• [Given request] Decide whether each statement below agrees with the passage on lectures and the matriculation service, answering yes or no and quoting the words of the passage that settle it. (a) Before attending, the writer associated lectures with dull presentations. (b) The writer always types faster than writing by hand. (c) The matriculation service was held in the chapel on Thursday night.

I was initially rather skeptical about the very idea of lectures, since it brought to mind large lecture halls and boring presentations. But I find (at least within the faculty of English) that the lecturers are so capable and artful with their turns of phrase, and so completely full of content that an hour passes by with amazing rapidity. I understand now how full term can be a mere 8 weeks. The quality and quantity of information during those weeks must be massive.

I have four finely-written pages of notes --I will have to move to Tinderbox, if I am to keep up, although I actually write in some cases faster than I type, since typing tends toward transcription rather than the adaptive rephrasing/summary which is required by the slower process of handwriting-- but here are some ideas culled from the lectures.

  • The idea that the universe began with words is quite radical. It is one thing to describe something which already exists, but how can language describe the very things which give words their meanings in our minds?
  • Tragedy (and I suppose much of literature) brings moral ideas to specific situations. Tragedy from the past reminds us that the idea of social progress is in some ways naive; humanity still faces the same deep problems with which the ancient Greeks struggled.
  • What is criticism? Giving reasons for our reactions to something. Why do it? Why seek others' responses?
    • To gain assurance that we share a common experience
    • To find ideas unique to others, thus improving our world view
  • "Good criticism holds moral and technical qualities of literature in tension" --D.S. Logan
  • "We read literature to modify our modes of experience and -- I'm sticking my neck out here -- live better." -- D.S. Logan
  • More Logan: Why study literature and engage in practical criticism?
    • To help us get the full significance of communication
    • To guard us from being duped
    • To sharpen our historical insight (history is most immediate, most alive through the literature of a time)
    • To become aware of the limitations of the ideas of our own age through the discovery and evaluation of the attitudes and assumptions of the past.
  • Just like science, literary studies strive for a consensus which it knows will never be reached, but which produces a swath of interesting and useful ideas in its path.

and my personal favorite:

  • Stupidity and perceptiveness coalesce in interesting ways. (D. S. Logan)

Matriculation Service
Thursday, 5 Oct 2006 :-: ["Permalink"]

The matriculation service, held in the chapel on Tuesday night, was amazing. The president spoke, we sang hymns, heard the choir perform Britten's "Te Deum," and even were treated to a quote by Douglas Adams,

If human beings don't keep exercising their lips, he thought, their mouths probably sizee up. After a few months' consideration and observation he abandoned this theory in favor of a new one. If they don't keep on exercising their lips, he thought, their brains start working.

[Records of locating words and elements on a page]

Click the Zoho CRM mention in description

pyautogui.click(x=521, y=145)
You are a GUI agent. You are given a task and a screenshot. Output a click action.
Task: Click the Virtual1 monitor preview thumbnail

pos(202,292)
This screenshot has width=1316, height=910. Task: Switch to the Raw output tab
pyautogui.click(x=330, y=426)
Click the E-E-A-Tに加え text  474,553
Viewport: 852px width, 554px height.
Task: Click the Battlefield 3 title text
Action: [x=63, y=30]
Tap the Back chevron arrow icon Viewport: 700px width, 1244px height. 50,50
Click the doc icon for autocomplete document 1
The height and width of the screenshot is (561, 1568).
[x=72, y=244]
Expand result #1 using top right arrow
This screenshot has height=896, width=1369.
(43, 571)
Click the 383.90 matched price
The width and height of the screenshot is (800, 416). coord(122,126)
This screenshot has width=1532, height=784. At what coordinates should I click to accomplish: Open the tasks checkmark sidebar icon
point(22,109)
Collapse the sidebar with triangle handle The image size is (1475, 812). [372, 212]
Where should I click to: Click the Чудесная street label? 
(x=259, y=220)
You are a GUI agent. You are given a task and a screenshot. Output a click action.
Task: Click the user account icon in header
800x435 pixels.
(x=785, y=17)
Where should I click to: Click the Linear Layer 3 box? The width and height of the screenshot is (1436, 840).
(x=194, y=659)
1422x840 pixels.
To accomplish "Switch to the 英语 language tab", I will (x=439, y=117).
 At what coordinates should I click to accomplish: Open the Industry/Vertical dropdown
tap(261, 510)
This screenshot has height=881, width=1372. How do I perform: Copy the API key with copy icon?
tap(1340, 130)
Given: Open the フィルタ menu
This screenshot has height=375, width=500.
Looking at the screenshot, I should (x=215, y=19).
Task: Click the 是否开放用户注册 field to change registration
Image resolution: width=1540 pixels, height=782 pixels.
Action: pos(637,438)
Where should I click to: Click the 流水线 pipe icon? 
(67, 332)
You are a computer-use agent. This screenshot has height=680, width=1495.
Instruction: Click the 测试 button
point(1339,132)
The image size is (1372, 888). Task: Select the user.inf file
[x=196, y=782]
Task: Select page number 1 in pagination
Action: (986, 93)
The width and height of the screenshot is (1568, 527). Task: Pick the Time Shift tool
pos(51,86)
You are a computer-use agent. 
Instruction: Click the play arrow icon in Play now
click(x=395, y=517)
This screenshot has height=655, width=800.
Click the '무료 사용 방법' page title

• [Correct result]
(a) Yes: "it brought to mind large lecture halls and boring presentations."
(b) No: "I actually write in some cases faster than I type"
(c) No: "held in the chapel on Tuesday night"